“Masquerading as a normal person day after day is exhausting.”
What I’m about to say goes against all advice given in any self-help meeting, but it’s how I feel, damnit.
I have often felt different than most, not a part of, less than.
Not always. Sometimes, I feel on top of the world, totally present, and I love everything in my life. And sometimes, I feel just like every other “bozo on the bus”, another nameless face in the crowd, which is honestly ok. But often, I feel…different.
Well, let’s pick apart the seventy different kinds of recovery I’m in. I can’t diet, I can’t drink in safety (in the words of Biggie, if you don’t know, now you know) and my therapist has diagnosed me with depression (that requires medication) and some trauma stuff for a long time now. Let’s say this: if you were a clinician, and you saw my rap sheet, you might wince a bit and say, “Jeez.” You might expect me to be doin’ a lot worse than I am now.
Cause I am doing pretty damn well for the “stuff” I have. I got my master’s degree, am successful in a field where I can turn my misery into someone else’s avoidance of said misery, and have a family of my own. I am fairly high-functioning; I am lucky. Or resilient.

> DATASET EXCERPTS
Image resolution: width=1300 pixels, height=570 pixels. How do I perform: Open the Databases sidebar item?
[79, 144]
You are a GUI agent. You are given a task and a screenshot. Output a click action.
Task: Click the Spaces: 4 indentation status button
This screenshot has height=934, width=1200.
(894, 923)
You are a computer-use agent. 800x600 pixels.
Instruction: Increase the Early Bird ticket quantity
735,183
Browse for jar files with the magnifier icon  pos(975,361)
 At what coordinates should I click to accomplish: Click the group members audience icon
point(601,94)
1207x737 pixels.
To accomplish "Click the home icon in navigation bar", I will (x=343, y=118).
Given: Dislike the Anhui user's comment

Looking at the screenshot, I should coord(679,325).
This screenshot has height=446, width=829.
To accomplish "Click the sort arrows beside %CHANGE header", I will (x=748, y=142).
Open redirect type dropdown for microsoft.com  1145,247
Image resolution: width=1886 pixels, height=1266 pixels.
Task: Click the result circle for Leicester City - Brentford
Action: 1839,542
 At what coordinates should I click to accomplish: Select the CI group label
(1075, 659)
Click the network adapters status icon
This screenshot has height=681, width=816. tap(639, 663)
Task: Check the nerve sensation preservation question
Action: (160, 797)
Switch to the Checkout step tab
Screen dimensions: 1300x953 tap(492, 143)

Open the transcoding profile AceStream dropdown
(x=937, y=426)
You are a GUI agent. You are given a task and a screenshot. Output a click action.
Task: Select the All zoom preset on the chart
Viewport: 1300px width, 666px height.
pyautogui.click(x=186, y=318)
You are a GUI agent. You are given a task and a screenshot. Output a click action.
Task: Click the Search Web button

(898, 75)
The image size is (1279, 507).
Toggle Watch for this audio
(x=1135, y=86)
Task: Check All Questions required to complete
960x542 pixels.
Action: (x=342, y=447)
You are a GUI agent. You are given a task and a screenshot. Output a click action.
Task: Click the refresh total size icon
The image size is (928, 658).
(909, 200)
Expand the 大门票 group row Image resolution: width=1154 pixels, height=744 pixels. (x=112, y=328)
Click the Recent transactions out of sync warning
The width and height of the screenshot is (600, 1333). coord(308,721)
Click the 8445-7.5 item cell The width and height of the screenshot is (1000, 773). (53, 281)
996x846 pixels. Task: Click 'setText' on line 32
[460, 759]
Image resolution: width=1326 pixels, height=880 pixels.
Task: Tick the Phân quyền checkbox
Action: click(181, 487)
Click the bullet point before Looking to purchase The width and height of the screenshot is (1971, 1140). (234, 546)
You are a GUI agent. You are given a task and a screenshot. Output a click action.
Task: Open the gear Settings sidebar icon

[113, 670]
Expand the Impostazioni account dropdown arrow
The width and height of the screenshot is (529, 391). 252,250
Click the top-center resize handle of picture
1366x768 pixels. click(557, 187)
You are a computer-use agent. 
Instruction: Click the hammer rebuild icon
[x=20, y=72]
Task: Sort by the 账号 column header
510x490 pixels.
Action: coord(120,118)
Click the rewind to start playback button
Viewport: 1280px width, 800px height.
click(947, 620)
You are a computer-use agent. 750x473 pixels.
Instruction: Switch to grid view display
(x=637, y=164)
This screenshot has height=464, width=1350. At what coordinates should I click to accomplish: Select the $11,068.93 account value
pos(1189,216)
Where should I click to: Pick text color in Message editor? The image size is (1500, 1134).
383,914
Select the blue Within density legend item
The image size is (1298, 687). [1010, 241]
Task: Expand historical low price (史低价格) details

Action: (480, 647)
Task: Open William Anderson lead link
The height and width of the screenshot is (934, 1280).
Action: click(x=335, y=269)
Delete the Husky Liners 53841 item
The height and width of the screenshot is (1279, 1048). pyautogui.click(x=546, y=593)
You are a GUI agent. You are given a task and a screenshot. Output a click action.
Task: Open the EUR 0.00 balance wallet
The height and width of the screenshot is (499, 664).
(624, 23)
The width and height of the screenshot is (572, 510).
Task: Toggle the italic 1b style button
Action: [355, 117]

> TASK INSTRUCTIONS
1) In the essay on feeling different, what degree does the writer say they earned?
2) Print the part of the essay from "Cause I am doing" up to and including "lucky. Or resilient.".
The entries come from a separate source, unrelated to the essay.

> SOLUTION LIST
1) A master's degree.

2)
Cause I am doing pretty damn well for the “stuff” I have. I got my master’s degree, am successful in a field where I can turn my misery into someone else’s avoidance of said misery, and have a family of my own. I am fairly high-functioning; I am lucky. Or resilient.